How J R R Tolkien ruined fantasy
(What I learned from Tolkien, part 3)
Ruined it for me, I mean. For a good long while. After
I read The Lord of the Rings at the
age of eleven or twelve, I went looking for fantasy novels that could equal
Tolkien’s great work in scope and quality of writing and convincingness.
There were none.
I wanted books that held entire worlds between their
covers. Worlds so authentic and real and detailed that I could believe in them and
inhabit them, at least in my imagination. I tried novels like Terry Brooks’ Sword of Shannara and found it, despite
the lovely Tolkienesque artwork of the Brothers Hildebrandt gracing its
pages, vastly inferior to the work it tried so desperately to emulate.
It’s ironic that the first ground-breaking work of
contemporary genre fantasy was also the greatest example of it, and has
remained unmatched by anyone since.
Eventually I found what I was looking for -- books
that were entire worlds -- in Frank Herbert’s Dune series. And from there, still looking for that kind of depth
and richness, I went on to read immense novels like War and Peace. It was a long time before I returned to reading
fantasy, and when I did, I still read very little of it, because only very
little of it seemed good to me anymore.
When I started working on my own fantasy trilogy, at my
daughter’s request, I knew that I wanted the world I was creating to have depth
and authenticity. So I began slowly, and for the first couple of years of the
project, did little more than draw maps, and write histories of the realm I
wanted to bring into being. That is, I didn’t start by writing a story but by
creating a world for the story to happen in.

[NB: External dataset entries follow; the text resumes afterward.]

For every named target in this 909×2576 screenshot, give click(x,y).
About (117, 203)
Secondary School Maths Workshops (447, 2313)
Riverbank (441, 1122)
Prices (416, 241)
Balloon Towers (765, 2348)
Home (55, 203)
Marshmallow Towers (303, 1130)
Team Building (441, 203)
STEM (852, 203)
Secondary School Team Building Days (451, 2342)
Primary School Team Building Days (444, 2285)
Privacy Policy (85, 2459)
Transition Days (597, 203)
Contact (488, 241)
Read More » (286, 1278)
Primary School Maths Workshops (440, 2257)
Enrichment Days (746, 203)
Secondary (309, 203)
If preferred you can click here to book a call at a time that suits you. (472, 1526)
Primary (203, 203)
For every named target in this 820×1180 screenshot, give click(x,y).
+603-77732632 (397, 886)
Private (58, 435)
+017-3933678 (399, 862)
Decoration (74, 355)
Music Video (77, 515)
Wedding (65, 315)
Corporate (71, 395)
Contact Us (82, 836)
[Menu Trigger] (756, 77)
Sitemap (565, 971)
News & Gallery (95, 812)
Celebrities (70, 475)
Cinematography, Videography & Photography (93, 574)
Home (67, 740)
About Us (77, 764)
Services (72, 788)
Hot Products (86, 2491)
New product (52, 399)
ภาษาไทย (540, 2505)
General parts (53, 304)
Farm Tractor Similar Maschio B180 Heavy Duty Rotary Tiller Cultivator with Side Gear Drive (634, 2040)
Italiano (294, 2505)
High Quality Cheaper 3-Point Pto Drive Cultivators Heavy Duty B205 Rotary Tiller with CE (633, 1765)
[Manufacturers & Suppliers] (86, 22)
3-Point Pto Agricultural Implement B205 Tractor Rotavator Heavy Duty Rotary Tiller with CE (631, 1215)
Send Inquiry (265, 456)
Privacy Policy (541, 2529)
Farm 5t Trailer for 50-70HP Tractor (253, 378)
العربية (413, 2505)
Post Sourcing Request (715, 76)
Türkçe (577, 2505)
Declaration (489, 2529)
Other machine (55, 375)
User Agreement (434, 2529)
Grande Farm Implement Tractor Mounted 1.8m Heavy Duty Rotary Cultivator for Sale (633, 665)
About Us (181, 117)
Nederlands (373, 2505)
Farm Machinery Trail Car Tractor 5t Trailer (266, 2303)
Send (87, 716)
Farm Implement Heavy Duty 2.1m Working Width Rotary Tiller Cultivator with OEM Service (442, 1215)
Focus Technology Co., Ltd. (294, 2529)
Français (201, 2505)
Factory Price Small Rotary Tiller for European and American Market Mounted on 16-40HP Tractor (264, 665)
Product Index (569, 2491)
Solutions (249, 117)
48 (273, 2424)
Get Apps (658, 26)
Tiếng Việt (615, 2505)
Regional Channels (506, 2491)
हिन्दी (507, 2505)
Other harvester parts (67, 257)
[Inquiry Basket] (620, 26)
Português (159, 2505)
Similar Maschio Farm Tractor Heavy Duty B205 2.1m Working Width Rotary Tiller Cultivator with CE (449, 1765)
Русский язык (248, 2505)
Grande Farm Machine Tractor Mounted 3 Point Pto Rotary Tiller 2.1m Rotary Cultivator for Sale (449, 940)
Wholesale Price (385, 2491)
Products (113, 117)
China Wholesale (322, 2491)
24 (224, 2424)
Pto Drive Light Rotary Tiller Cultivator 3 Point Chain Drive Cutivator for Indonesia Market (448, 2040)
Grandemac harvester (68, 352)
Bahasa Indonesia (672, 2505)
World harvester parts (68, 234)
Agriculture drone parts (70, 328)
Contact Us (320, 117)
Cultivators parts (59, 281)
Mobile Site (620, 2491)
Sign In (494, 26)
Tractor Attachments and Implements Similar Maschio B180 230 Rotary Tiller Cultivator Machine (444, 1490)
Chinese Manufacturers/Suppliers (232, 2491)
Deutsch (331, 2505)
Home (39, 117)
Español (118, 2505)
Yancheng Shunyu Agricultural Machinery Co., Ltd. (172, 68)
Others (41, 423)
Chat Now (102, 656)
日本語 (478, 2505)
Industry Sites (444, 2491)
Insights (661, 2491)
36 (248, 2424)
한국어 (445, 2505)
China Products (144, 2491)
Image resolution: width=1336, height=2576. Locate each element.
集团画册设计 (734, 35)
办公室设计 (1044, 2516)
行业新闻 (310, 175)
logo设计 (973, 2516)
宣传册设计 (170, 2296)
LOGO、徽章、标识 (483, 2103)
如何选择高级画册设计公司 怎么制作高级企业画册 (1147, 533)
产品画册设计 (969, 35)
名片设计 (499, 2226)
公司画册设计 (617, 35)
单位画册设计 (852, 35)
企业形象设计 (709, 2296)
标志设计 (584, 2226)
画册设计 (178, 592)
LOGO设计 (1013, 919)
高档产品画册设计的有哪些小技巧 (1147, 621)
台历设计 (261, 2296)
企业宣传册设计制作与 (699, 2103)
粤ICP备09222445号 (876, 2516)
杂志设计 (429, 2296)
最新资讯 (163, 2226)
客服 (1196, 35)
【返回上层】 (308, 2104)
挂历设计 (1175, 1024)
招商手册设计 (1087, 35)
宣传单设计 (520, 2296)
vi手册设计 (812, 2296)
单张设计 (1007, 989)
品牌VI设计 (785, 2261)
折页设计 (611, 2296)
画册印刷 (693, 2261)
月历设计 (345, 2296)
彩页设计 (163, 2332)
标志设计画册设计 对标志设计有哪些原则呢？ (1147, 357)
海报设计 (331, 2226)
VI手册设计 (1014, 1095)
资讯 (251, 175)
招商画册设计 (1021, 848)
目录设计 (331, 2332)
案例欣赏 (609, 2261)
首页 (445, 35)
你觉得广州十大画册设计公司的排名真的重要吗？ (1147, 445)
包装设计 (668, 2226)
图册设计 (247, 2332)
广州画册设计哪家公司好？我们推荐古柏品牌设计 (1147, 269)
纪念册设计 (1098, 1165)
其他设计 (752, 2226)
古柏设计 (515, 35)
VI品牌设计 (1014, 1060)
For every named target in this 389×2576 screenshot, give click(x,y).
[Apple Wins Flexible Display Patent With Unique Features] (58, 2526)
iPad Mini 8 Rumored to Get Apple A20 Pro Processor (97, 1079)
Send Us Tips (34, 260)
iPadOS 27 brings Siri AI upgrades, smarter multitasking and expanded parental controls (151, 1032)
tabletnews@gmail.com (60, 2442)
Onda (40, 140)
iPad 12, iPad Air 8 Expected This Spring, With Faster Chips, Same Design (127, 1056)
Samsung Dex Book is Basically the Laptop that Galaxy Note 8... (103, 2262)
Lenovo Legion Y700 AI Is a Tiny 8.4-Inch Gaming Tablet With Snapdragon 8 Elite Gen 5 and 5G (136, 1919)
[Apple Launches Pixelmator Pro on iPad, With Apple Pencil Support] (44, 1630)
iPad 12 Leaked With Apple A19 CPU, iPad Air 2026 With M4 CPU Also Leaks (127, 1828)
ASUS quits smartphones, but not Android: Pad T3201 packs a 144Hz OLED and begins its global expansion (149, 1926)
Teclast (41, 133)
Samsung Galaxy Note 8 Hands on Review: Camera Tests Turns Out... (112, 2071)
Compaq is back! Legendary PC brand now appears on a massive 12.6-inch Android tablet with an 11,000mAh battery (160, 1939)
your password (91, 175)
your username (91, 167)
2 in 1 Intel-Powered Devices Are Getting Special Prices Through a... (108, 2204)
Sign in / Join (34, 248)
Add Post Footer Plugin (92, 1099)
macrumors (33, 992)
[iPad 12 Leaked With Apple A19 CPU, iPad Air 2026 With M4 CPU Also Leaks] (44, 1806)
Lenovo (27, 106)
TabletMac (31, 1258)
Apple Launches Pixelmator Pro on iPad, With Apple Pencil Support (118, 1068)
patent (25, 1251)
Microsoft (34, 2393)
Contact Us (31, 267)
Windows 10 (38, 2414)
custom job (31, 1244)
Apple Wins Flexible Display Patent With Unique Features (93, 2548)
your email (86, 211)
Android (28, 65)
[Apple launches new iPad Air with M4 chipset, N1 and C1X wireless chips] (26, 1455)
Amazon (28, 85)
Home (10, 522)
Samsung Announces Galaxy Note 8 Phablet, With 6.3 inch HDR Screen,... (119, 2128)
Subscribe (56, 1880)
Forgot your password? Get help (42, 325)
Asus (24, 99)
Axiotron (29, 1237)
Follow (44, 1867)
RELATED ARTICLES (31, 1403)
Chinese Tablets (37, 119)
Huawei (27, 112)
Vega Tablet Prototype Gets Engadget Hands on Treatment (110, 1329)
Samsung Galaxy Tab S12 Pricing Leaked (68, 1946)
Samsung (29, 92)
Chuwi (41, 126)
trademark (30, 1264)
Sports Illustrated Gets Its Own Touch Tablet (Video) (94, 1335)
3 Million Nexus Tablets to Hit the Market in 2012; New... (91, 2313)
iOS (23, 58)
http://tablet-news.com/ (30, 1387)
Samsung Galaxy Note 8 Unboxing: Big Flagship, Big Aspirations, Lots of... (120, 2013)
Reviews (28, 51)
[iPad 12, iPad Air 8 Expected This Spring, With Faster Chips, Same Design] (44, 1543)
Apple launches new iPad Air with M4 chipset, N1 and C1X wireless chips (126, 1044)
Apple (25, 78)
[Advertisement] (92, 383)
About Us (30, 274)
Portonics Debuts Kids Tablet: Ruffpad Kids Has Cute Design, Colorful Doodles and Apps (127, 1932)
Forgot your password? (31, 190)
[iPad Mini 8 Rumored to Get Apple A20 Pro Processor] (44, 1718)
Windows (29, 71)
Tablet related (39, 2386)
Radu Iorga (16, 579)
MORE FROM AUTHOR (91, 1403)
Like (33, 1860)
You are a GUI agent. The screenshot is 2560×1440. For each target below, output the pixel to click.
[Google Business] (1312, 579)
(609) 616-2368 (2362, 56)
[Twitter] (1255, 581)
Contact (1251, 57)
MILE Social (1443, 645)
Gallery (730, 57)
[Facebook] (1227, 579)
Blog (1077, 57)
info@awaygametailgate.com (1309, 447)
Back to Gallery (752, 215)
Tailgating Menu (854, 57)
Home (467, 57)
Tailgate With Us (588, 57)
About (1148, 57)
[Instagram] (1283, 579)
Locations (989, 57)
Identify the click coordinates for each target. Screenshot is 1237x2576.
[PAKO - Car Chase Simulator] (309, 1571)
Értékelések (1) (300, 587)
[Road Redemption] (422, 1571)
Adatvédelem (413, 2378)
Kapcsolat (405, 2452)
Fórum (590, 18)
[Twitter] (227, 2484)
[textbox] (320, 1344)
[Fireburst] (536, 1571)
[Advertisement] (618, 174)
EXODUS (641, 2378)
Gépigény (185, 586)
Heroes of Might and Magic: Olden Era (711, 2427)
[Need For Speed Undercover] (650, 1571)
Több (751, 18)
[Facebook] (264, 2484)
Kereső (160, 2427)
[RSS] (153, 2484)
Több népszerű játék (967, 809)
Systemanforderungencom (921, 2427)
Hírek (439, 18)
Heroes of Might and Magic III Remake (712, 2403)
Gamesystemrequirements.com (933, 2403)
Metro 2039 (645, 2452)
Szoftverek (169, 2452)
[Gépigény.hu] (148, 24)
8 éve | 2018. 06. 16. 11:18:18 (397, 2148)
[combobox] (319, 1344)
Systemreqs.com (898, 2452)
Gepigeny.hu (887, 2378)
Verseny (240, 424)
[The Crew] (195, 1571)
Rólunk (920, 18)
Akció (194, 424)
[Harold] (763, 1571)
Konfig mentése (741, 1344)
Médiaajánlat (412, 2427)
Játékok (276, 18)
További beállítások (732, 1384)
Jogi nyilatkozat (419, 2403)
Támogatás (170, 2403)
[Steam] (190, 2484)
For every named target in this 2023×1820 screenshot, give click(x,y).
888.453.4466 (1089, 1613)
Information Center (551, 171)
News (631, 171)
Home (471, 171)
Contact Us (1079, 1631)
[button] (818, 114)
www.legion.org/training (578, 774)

And that even included an attempt to create a
language, called Arqan, based on a mingling of Finnish and Inuktitut, for one
of the peoples in my imaginary world to speak. I abandoned that made-up
language at a certain point, when it became clear that most of the the story
wasn’t going to take place in the far north, as I’d originally thought. It was
a very “northern” sounding language, at least to my ears, but there was no
longer a character in the story to speak it. Well, I can save it for another
book, perhaps.
Anyhow, Tolkien spoiled fantasy for me because his
work taught me not to devour books one after another but to read them with care and love and attention, to
demand a lot of them, more than most fantasy novels of the time could deliver. To challenge myself as a reader, and then as a writer, to
push beyond what I knew and was comfortable with.
Illustration: detail from a painting by Cor Blok, showing Gandalf telling the story of his battle with the Balrog to Aragorn, Legolas, and Gimli. In Blok's inspired rendering, Gandalf's body becomes the mountain on which the battle and its aftermath (his rescue by the eagle) takes place.